# [Problem]
When you reach the line containing "На независимом пружинном блоке (175, 1415)" in the entries below, begin reproducing lines exactly, and stop once the line containing "Ортопедические матрасы (163, 1456)" is done.
***** Data for this exercise *****
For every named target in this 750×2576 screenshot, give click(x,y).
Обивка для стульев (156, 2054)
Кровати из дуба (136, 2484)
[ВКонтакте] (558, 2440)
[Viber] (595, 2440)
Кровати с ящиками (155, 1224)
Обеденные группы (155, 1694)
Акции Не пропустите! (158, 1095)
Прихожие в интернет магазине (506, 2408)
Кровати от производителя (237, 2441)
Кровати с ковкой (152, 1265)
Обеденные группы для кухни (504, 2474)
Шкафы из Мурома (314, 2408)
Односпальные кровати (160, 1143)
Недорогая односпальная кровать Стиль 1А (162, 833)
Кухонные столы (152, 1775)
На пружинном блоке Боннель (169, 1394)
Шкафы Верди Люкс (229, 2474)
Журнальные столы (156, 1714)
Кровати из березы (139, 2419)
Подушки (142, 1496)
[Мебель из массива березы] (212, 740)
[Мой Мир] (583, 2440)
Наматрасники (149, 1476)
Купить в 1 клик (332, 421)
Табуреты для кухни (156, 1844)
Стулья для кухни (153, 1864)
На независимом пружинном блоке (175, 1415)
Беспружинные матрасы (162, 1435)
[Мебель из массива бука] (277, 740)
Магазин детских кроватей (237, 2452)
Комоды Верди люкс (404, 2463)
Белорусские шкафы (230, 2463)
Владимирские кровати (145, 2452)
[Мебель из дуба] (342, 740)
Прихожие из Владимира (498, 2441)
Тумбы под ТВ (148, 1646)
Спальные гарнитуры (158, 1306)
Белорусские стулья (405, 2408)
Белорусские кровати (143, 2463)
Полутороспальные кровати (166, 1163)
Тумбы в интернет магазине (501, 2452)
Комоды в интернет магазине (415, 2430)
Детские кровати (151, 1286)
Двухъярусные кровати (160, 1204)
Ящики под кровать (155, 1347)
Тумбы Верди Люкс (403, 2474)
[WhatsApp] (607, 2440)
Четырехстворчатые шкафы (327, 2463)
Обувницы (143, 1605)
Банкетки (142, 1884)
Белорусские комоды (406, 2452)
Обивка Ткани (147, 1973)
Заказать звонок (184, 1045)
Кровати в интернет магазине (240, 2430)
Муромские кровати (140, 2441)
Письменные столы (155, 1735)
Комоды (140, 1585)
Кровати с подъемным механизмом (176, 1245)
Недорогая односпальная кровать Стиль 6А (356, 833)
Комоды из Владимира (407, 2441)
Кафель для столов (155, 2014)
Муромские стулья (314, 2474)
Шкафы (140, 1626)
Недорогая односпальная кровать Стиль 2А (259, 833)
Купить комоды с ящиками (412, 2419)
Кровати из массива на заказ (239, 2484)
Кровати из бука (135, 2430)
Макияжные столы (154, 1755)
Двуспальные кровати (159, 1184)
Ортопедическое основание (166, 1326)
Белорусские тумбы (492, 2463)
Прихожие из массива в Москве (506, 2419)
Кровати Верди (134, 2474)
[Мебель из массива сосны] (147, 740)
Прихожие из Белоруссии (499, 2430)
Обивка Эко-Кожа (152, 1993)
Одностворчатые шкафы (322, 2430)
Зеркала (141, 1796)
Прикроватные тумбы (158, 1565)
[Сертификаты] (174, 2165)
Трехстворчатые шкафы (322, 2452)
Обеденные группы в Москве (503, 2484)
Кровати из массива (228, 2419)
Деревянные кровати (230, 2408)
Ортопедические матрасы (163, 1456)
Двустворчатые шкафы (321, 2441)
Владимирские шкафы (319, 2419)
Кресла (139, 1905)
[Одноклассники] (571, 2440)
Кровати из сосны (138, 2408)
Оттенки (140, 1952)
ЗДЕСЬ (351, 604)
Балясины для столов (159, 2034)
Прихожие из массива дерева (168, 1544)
*****
# [Response box]
На независимом пружинном блоке (175, 1415)
Беспружинные матрасы (162, 1435)
[Мебель из массива бука] (277, 740)
Магазин детских кроватей (237, 2452)
Комоды Верди люкс (404, 2463)
Белорусские шкафы (230, 2463)
Владимирские кровати (145, 2452)
[Мебель из дуба] (342, 740)
Прихожие из Владимира (498, 2441)
Тумбы под ТВ (148, 1646)
Спальные гарнитуры (158, 1306)
Белорусские стулья (405, 2408)
Белорусские кровати (143, 2463)
Полутороспальные кровати (166, 1163)
Тумбы в интернет магазине (501, 2452)
Комоды в интернет магазине (415, 2430)
Детские кровати (151, 1286)
Двухъярусные кровати (160, 1204)
Ящики под кровать (155, 1347)
Тумбы Верди Люкс (403, 2474)
[WhatsApp] (607, 2440)
Четырехстворчатые шкафы (327, 2463)
Обувницы (143, 1605)
Банкетки (142, 1884)
Белорусские комоды (406, 2452)
Обивка Ткани (147, 1973)
Заказать звонок (184, 1045)
Кровати в интернет магазине (240, 2430)
Муромские кровати (140, 2441)
Письменные столы (155, 1735)
Комоды (140, 1585)
Кровати с подъемным механизмом (176, 1245)
Недорогая односпальная кровать Стиль 6А (356, 833)
Комоды из Владимира (407, 2441)
Кафель для столов (155, 2014)
Муромские стулья (314, 2474)
Шкафы (140, 1626)
Недорогая односпальная кровать Стиль 2А (259, 833)
Купить комоды с ящиками (412, 2419)
Кровати из массива на заказ (239, 2484)
Кровати из бука (135, 2430)
Макияжные столы (154, 1755)
Двуспальные кровати (159, 1184)
Ортопедическое основание (166, 1326)
Белорусские тумбы (492, 2463)
Прихожие из массива в Москве (506, 2419)
Кровати Верди (134, 2474)
[Мебель из массива сосны] (147, 740)
Прихожие из Белоруссии (499, 2430)
Обивка Эко-Кожа (152, 1993)
Одностворчатые шкафы (322, 2430)
Зеркала (141, 1796)
Прикроватные тумбы (158, 1565)
[Сертификаты] (174, 2165)
Трехстворчатые шкафы (322, 2452)
Обеденные группы в Москве (503, 2484)
Кровати из массива (228, 2419)
Деревянные кровати (230, 2408)
Ортопедические матрасы (163, 1456)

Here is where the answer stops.